This would be cool. I think this is the way things will be going, as consistency is the main problem in image and video. The solution is for models trained on aspects of people’s personal projects. Then development of visual assets from that. I can’t wait for the proper apps to start being developed that are ai suites rather than video or graphics suites with Ai functions. 3d modelling is starting to look cool now
Keep in mind that decent training requires a huge corpus of solid high-quality work for the resulting model to generate good quality output.
Yes, will partly be learning about limits/capabilities of the AI. I’m curious how far it gets with just documentation. Then, at least with Mozaic, there’s decent load of code in Patchstorage projects. Enough? I have no idea.
My understanding is that probably orders of magnitude more code would be needed than what is in the patchstorage repository for the results to be reliable. And if the scripts are not first-rate, the results won’t be either.
My understanding is much different. In fact, pretty sure I remember seeing a video where a guy taught chatgpt how to program in a new language. Your understanding is correct, I’m sure, with old specialized AI built for specific purpose. These new AI are generalized intelligence. They already know all about how programming languages work, have knowledge of MIDI and how it works, just need some specific info about new language. Or maybe not. I’m curious to find out.
https://openai.com/blog/introducing-gpts
This is about that new chatgpt feature mentioned above
I've built a free ChatGPT-like app for iOS / iPadOS / macOS that has both OpenAI GPT support (via bring-your-own-key) as well as open-source models such as Llama2, Mistral, StableLM - the latest cutting-edge ones that run locally and privately on your own device.

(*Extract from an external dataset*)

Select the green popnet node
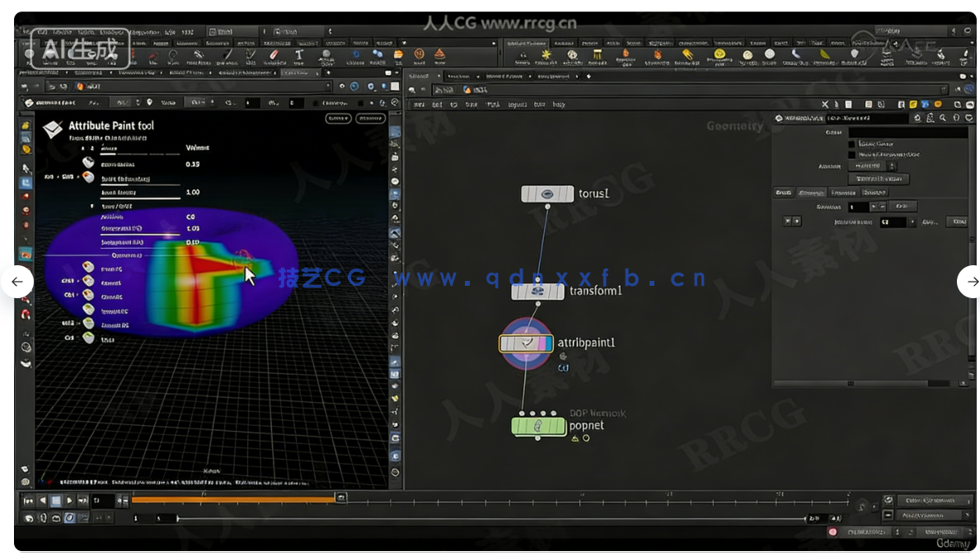 pos(538,426)
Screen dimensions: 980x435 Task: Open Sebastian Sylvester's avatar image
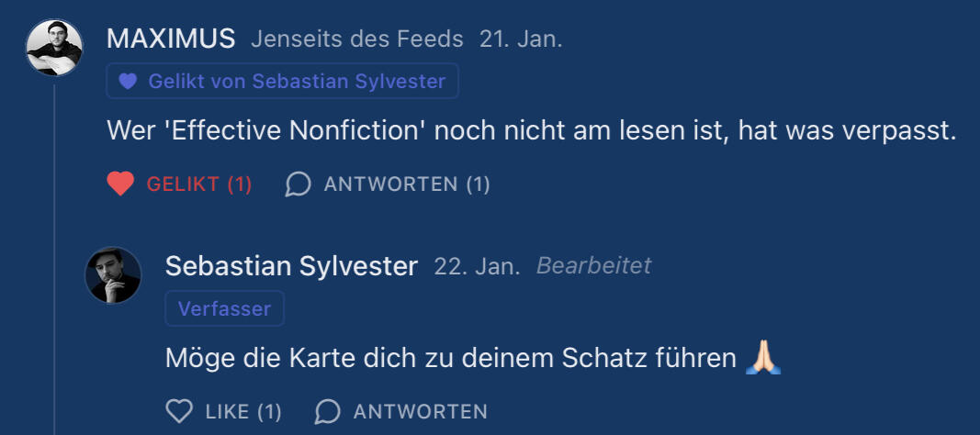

The app is native but the bots are open-source JavaScript that runs in a sandboxed environment. Later I'll be adding features for self-hosting these bots for your own use, plus in-app programmability so that you can extend bots with custom behaviors and share with the community on GitHub.
Homepage: https://ChatOnMac.com
TestFlight: https://testflight.apple.com/join/Xg6ZuTaD
I've submitted it to Apple and hope to launch next week. Appreciate any feedback meanwhile.
Thanks for this. I wondered if it might replace the more rote elements that had always prevented me from going a bit further learning (there’s only so much time )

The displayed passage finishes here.